■ **TASK OBJECTIVE**: What you return must be the lines of the data that hold the word "field".

■ **MATERIAL TO PROCESS**:

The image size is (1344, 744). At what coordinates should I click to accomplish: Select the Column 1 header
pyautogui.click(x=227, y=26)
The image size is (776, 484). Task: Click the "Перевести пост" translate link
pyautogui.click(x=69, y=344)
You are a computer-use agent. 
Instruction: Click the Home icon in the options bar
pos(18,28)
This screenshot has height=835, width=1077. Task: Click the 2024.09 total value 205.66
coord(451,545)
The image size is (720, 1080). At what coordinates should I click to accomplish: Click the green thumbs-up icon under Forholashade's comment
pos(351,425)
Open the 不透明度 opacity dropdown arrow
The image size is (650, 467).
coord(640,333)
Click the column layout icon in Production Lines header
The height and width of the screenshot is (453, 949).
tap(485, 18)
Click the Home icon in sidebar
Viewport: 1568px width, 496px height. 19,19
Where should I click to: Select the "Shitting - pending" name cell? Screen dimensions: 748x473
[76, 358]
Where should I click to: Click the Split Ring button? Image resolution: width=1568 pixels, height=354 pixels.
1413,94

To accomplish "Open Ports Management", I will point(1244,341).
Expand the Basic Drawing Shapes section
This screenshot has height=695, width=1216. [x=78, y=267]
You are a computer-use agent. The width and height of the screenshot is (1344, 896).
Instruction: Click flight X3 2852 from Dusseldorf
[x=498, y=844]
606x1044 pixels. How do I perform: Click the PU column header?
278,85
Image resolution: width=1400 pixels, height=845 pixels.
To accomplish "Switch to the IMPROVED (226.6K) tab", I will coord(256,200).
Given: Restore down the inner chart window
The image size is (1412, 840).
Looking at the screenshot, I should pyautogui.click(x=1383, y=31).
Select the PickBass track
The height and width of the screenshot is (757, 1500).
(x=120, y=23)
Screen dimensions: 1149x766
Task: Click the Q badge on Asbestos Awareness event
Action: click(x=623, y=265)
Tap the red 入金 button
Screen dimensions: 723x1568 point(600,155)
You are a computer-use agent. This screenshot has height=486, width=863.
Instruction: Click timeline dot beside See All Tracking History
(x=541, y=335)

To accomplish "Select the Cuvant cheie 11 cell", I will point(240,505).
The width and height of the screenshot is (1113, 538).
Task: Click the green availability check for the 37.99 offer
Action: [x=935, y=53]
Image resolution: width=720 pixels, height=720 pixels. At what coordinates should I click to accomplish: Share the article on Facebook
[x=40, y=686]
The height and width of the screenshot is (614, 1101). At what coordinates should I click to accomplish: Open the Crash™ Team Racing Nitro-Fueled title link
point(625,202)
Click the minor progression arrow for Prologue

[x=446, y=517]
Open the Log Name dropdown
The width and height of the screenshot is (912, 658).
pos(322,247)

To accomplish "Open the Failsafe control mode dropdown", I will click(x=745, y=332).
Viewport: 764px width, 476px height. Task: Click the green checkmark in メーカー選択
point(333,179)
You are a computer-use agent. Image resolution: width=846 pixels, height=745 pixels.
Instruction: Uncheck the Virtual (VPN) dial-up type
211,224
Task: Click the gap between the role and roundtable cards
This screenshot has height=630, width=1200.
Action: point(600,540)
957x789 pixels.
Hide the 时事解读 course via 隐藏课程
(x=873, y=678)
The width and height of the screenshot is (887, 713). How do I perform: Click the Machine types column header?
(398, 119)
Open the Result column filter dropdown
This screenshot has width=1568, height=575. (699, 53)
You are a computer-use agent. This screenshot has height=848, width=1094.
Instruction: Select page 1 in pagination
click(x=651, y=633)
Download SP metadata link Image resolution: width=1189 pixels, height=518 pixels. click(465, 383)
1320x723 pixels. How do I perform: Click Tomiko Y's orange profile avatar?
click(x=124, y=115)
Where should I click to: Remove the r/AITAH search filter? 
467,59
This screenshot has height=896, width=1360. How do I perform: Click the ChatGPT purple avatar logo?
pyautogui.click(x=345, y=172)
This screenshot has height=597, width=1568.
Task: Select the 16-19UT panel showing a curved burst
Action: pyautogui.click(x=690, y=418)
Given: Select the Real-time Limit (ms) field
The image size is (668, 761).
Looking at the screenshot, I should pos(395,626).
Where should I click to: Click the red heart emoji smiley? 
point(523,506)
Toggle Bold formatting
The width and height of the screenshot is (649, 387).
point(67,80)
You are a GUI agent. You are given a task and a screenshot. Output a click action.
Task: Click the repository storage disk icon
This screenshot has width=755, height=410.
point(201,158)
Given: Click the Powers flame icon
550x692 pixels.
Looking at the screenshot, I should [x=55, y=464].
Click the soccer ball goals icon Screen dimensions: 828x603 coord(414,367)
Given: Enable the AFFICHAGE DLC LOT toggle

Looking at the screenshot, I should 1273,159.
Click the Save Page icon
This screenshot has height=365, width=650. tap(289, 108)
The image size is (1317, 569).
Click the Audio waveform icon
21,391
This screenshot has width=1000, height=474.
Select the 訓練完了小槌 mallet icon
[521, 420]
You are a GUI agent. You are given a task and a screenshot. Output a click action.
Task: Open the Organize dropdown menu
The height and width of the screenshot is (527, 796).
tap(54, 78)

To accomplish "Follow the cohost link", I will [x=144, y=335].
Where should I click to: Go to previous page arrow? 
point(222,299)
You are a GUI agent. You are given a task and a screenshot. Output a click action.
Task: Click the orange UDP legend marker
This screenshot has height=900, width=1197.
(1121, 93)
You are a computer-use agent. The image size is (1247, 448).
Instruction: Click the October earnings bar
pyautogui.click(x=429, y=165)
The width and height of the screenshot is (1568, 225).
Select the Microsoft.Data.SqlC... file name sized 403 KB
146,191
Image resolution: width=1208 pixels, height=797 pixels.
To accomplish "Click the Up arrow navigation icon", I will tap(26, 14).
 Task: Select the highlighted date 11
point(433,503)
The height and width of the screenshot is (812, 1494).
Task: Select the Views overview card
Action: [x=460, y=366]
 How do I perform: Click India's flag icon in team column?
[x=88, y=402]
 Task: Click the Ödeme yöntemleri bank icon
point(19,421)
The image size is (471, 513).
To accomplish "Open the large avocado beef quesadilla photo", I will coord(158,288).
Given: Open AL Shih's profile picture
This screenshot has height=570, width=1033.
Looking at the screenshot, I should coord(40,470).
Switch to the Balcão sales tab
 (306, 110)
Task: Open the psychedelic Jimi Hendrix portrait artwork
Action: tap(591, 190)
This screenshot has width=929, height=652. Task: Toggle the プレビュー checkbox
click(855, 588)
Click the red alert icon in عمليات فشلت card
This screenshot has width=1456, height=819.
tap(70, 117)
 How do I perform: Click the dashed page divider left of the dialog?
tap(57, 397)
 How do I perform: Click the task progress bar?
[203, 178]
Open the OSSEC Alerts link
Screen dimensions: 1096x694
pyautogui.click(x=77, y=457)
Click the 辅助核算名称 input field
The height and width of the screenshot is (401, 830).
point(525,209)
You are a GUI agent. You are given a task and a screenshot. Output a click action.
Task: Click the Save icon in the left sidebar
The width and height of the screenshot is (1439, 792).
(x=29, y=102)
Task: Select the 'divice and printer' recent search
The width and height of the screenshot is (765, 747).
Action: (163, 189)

■ **TASK ANSWER**:
Given: Select the Real-time Limit (ms) field
Click the 辅助核算名称 input field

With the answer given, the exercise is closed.